Linda Maiwanso, responsable régionale vaccination à l'Unicef

à franceinfo

Pour l'instant, la campagne de vaccination est un succès, selon le gouvernement camerounais. Dans ce district de la région du Sahel, dans l'extrême-nord du pays, 70% des bébés ont reçu une première dose de vaccin contre le paludisme en 2024. "L'objectif, c'était 40 %. Donc, nous sommes allés au-delà des objectifs. Cla signifie que le message est passé tout doucement et que l'adhésion est en train de grimper. Au fur et à mesure que le temps passe, ça monte", détaille le Dr Alhadji Adam Yaya, représentant régional du ministère de la Santé.

Cette adhésion augmente alors que la vaccination reste contraignante, puisqu'elle suppose d'étaler quatre doses de vaccin sur un an et demi, entre les 6 lois et les 24 mois de l'enfant. L'enjeu principal est que ce nouveau calendrier vaccinal entre dans les habitudes des parents.

Dans ce district, 70% des bébés ont reçu une première dose de vaccin contre le paludisme en 2024. (SOLENNE LE HEN / FRANCEINFO / RADIO FRANCE)
Dans ce district, 70% des bébés ont reçu une première dose de vaccin contre le paludisme en 2024. (SOLENNE LE HEN / FRANCEINFO / RADIO FRANCE)

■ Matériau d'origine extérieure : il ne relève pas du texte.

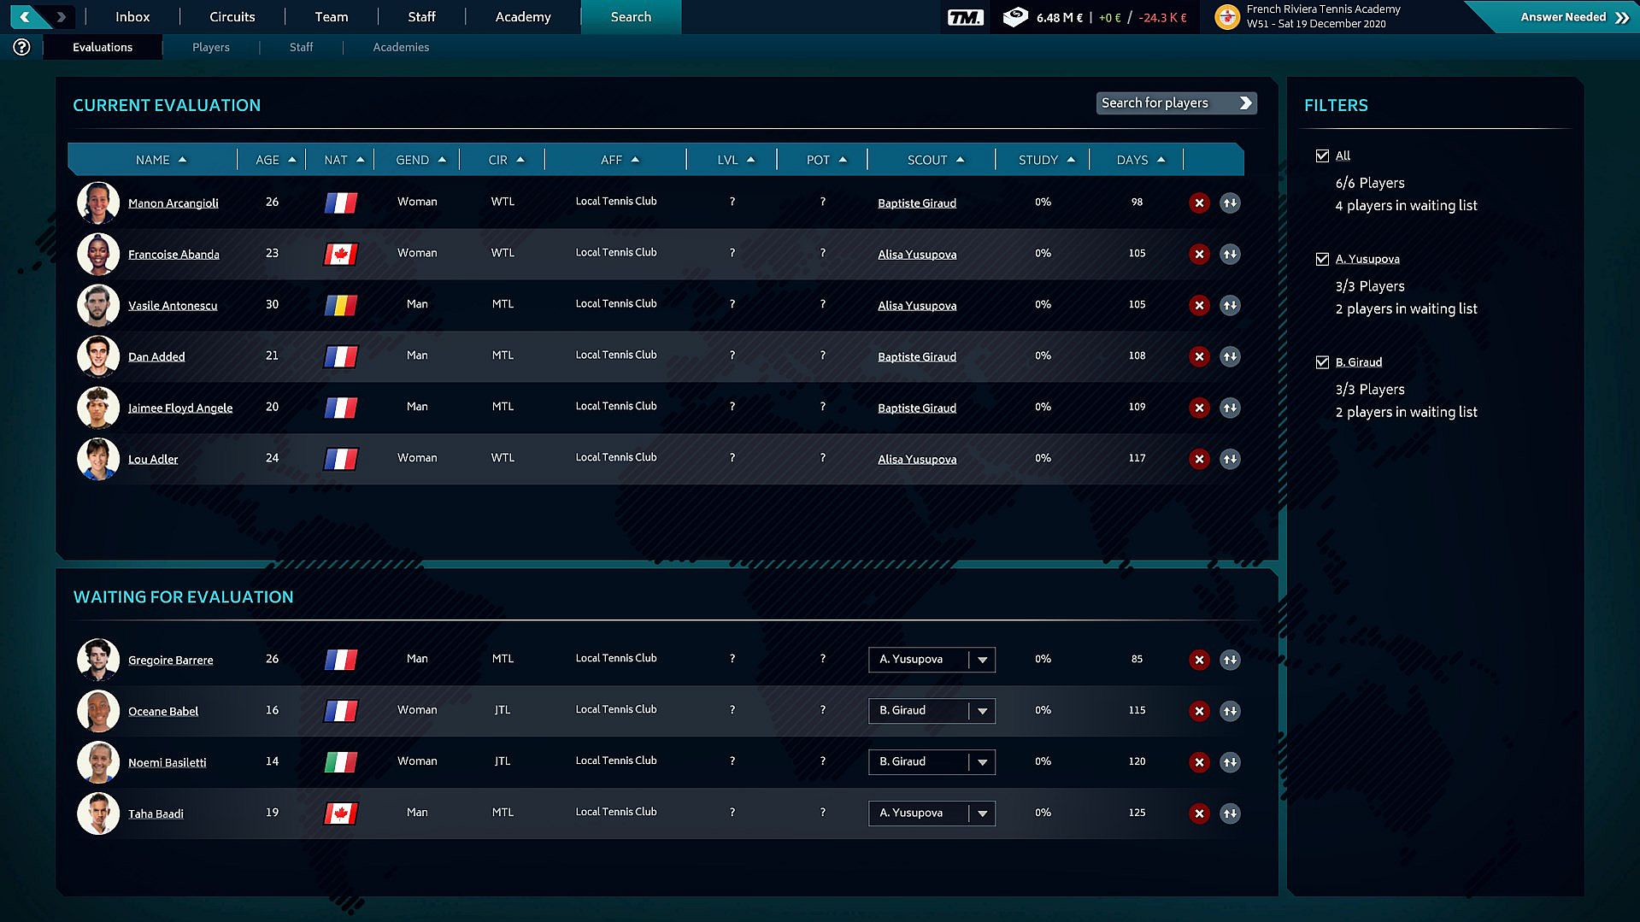Image resolution: width=1640 pixels, height=922 pixels.
Task: Click the TM logo icon
Action: point(966,17)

Zéro décès d'enfant l'an dernier

En 2024, plus de 3 000 bébés ont été vaccinés dans ce district, soit une majorité. Et les autorités de santé y notent déjà des premiers résultats, se félicite le Dr Abdoul Nasser, chef du district de Santé.

"En 2024, nous avons eu zéro décès d'enfants de moins de 5 ans lié au paludisme grave dans l'ensemble du district. En 2023, nous avions eu huit décès, et en 2022 douze décès d'enfants. Nous pouvons dire avec objectivité que la mortalité a vraiment drastiquement baissé. Nous saluons vraiment l'introduction de ces vaccins et leur effet dans notre communauté". Dr Abdoul Nasser, chef du district de santé à franceinfo

Moins de décès, mais aussi moins de formes graves, observent les autorités locales de santé. À l'échelle de tout le pays, des études épidémiologiques sont menées et devraient permettre d'ici quelques années de valider ces premières observations.

Mais pour le moment, et faute d'argent, le vaccin contre le paludisme est réservé à seulement 20 % des districts de santé. "On y travaille avec le gouvernement pour qu'il soit disponible au même titre que tous les autres vaccins, sur toute l'étendue du territoire, et pour tous les enfants", explique Linda Maiwanso, responsable régionale vaccination à l'Unicef. Car selon le ministère de la Santé, toutes les zones du pays et donc tous les enfants du Cameroun restent potentiellement exposés à la maladie.